(Collected data entries)
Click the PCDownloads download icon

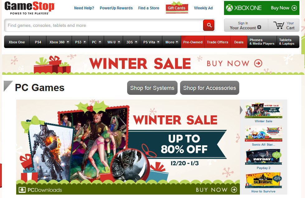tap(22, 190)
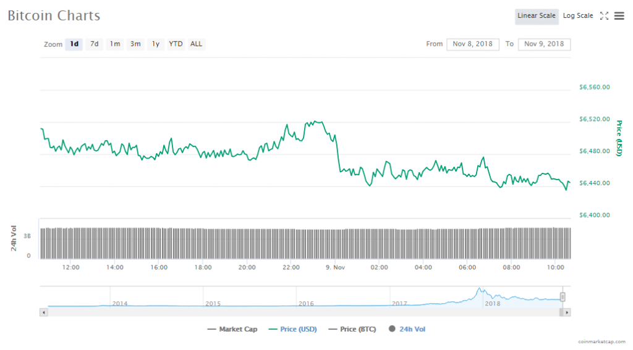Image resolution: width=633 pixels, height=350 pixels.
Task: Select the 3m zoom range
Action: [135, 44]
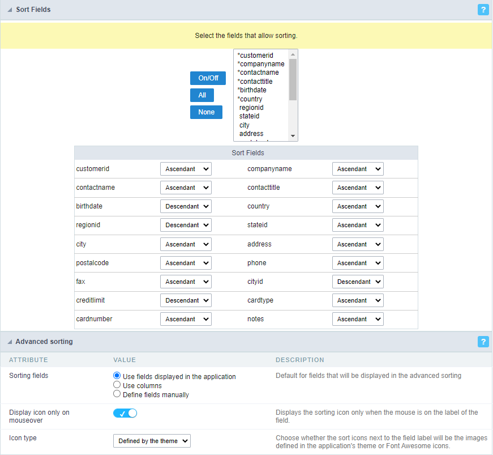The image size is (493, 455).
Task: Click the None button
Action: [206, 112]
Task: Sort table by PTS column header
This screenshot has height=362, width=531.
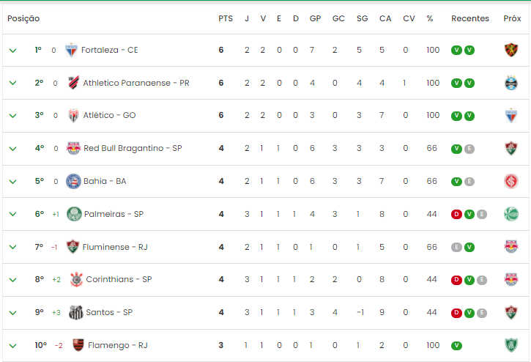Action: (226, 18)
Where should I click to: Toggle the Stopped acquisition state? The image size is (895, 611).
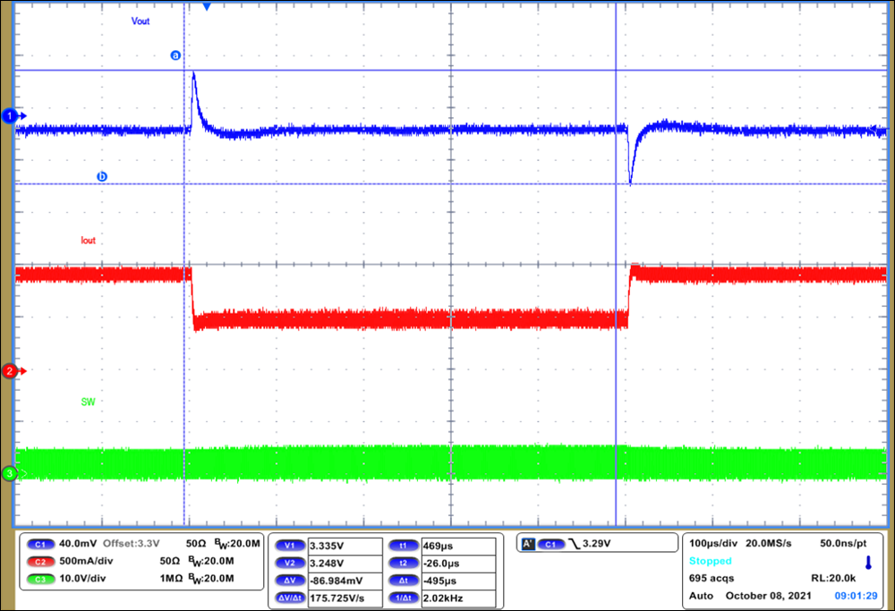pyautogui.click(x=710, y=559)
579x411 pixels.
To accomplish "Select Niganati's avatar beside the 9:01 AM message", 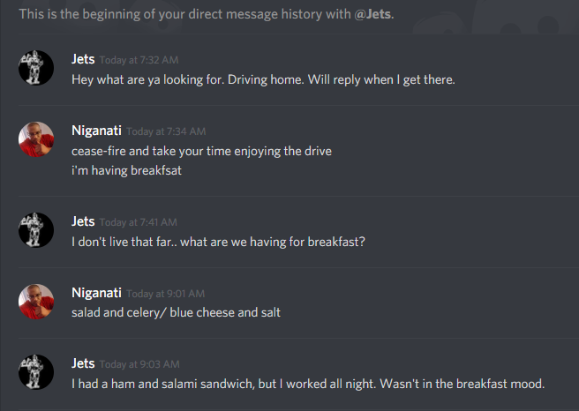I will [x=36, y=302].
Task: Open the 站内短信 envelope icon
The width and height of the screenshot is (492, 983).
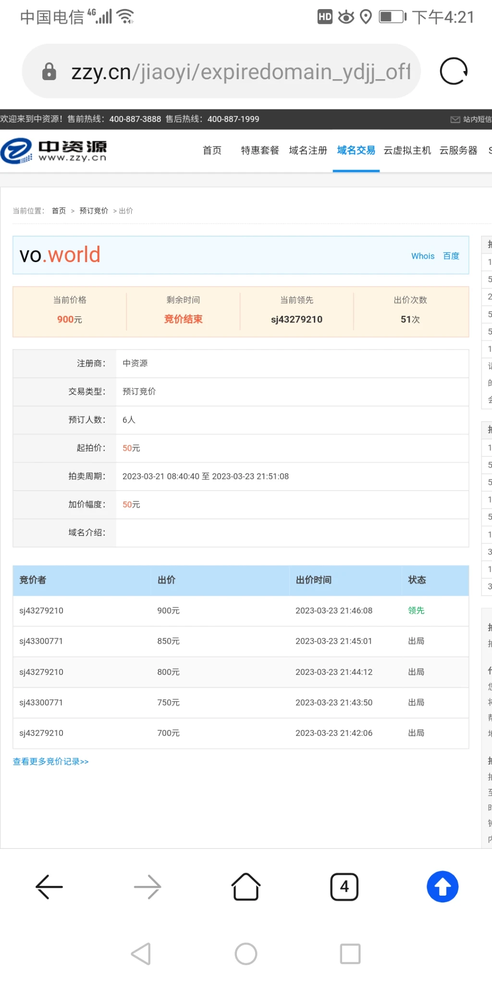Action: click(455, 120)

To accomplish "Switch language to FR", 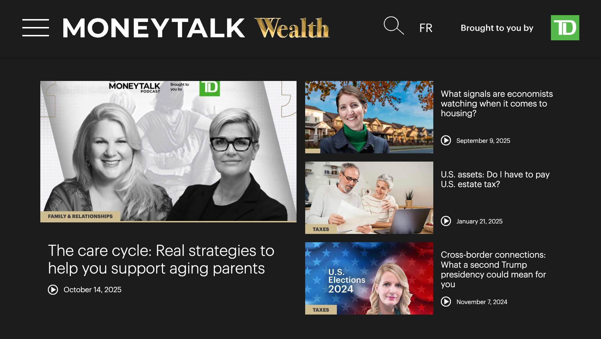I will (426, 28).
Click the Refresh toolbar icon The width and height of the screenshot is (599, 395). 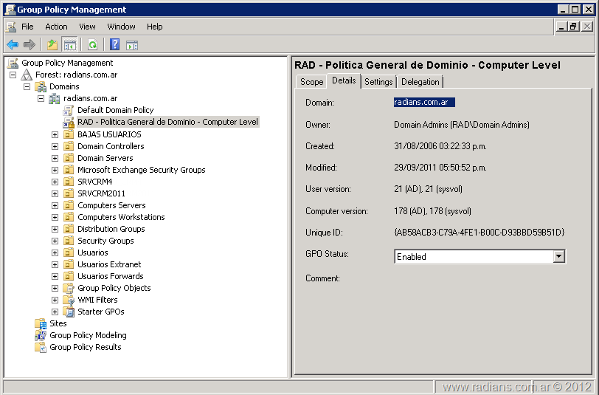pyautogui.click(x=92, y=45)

==

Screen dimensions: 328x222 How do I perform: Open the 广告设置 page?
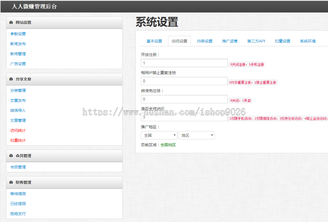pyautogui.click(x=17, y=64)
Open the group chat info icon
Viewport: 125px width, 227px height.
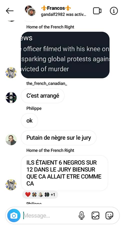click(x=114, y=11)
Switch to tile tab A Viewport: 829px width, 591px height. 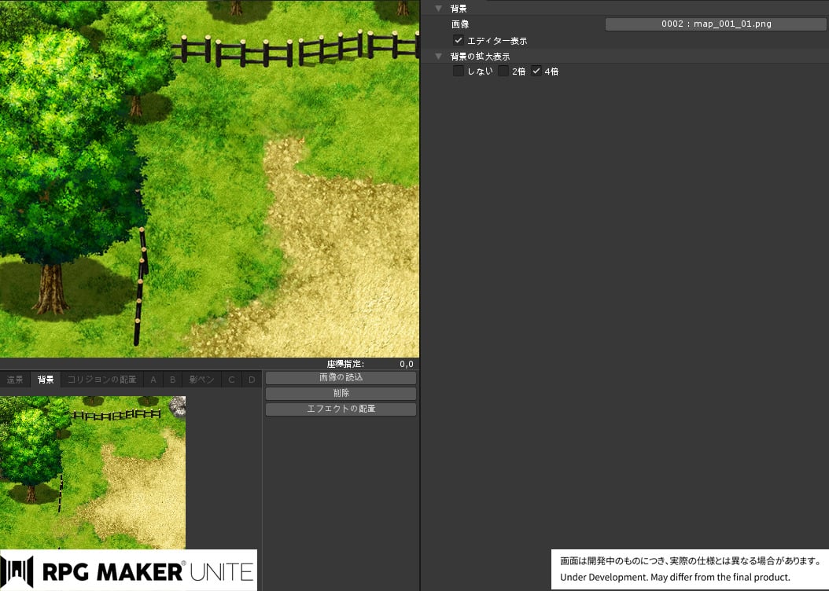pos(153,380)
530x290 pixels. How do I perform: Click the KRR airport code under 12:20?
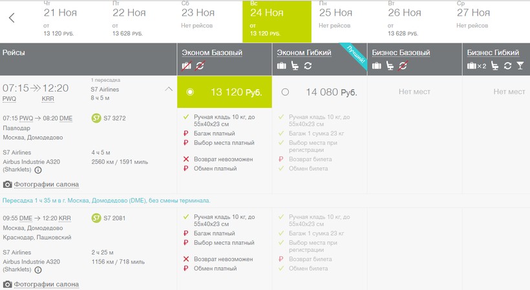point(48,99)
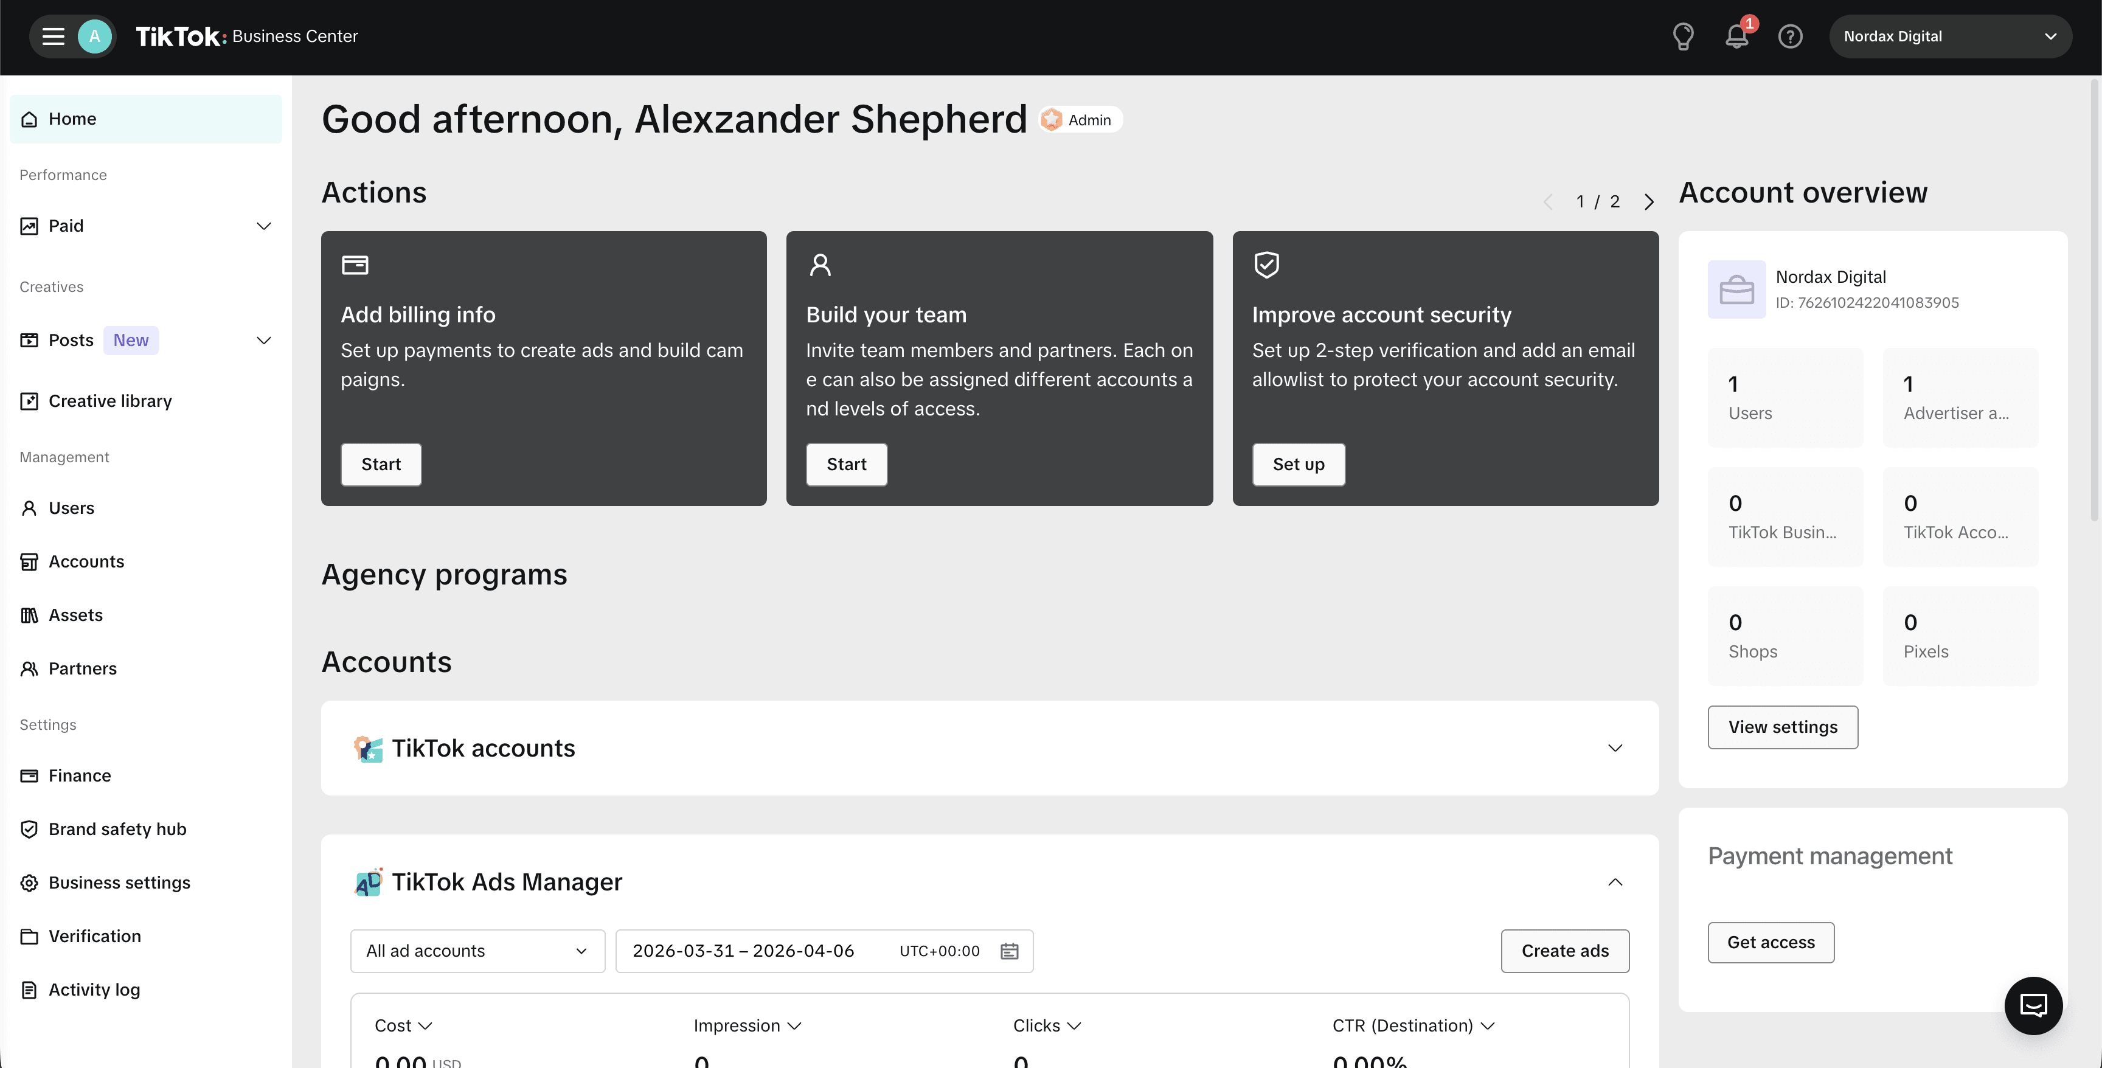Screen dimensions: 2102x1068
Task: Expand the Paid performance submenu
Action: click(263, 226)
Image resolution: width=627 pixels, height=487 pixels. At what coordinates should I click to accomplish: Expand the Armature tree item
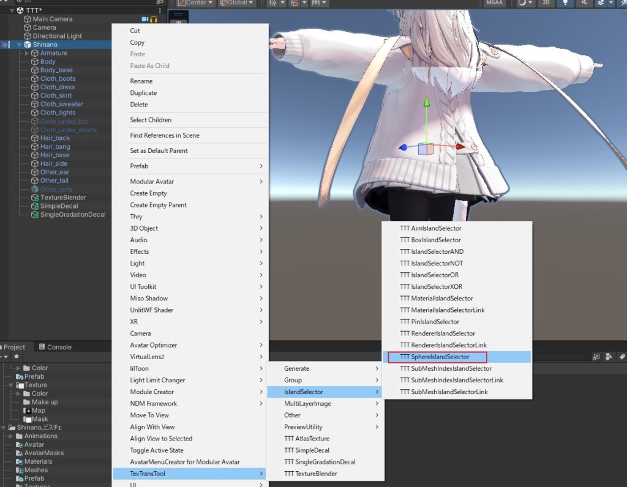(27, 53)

---

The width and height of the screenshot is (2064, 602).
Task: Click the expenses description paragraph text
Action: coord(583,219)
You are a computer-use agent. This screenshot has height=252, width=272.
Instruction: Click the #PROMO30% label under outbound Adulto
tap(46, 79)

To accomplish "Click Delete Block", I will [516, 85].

What is being asked: Starting with the line that has "Click the PCDownloads download icon" and going on through the line that has "579x411 pixels.", transcribe the records above exactly, but skip the pictures.

Result of the exercise:
Click the PCDownloads download icon

tap(22, 190)
Image resolution: width=633 pixels, height=350 pixels.
Task: Select the 3m zoom range
Action: [135, 44]
The image size is (493, 455).
Task: Click the None button
Action: [206, 112]
Task: Sort table by PTS column header
This screenshot has height=362, width=531.
Action: (226, 18)
Where should I click to: Toggle the Stopped acquisition state? The image size is (895, 611).
pyautogui.click(x=710, y=559)
579x411 pixels.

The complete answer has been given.